But the planning commission didn’t buy that argument, pointing out that Mettrey already has the right to keep his property unchanged.
“If we approve this, it’s in effect a taking of value from three adjacent properties,” commission member Steve Schuster said. “It’s hard for me based on that to say this is in the public’s best interest.”
Two of the properties that border Mettrey are owned by developer Jim Anthony. On the Oberlin side, Anthony got City Council approval earlier this year to replace a one-story office building with a five-story, 250-unit apartment complex. And next door on Daniels Street, Anthony owns a small apartment building he’d originally planned to include in the 616 Oberlin project. That component was dropped in response to neighborhood concerns, and the site faces an unclear future.
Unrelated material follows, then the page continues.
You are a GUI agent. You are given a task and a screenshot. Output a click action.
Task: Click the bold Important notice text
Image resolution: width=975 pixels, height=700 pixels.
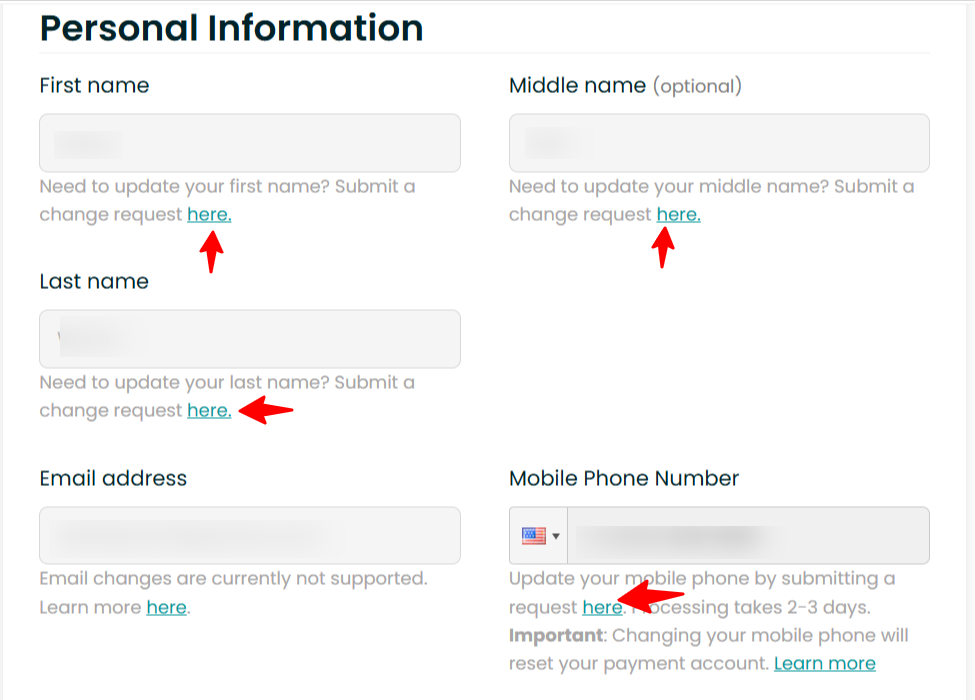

Mettrey wants his lot downzoned from a multifamily residential designation to a single-family category. That would create buffer requirements on Anthony’s land and a mixed-use property to the south, meaning the neighbors couldn’t build within 50 feet of Mettrey’s property line.
“For 615 Daniels, that’s a third of the site that can’t be developed for building purposes,” said Michael Birch, an attorney representing Anthony.
The buffer wouldn’t apply to the Oberlin Road site because the project has already been approved. But Birch argued that the rezoning would make the apartment complex “nonconforming” with zoning restrictions, possibly harming Anthony’s ability to secure financing.
Birch also pointed out that Mettrey had a chance to rezone in 2010 with other Cameron Village homeowners, but he didn’t. Mettrey says he wasn’t informed about the plan, but some neighbors say he refused to join the petition.
The city’s new zoning code, known as the Unified Development Ordinance, took effect Sept. 1 and changed the buffer requirements. “It’s really the transition to the UDO that’s led to this case,” Birch noted.
But Currin said the rezoning would protect the Cameron Village community well outside Mettrey’s property line. “We think it’s going to be beneficial to other people in the neighborhood,” she said. “It’s going to keep the traffic down, and there’s going to be less of an impact on infrastructure.”
The planning board’s recommendation now goes to the Raleigh City Council for a final vote. The outcome of Mettrey’s request could set a precedent for a similar rezoning that Councilman Russ Stephenson is considering for his historic home on Oberlin Road, in an area that is also facing development pressures.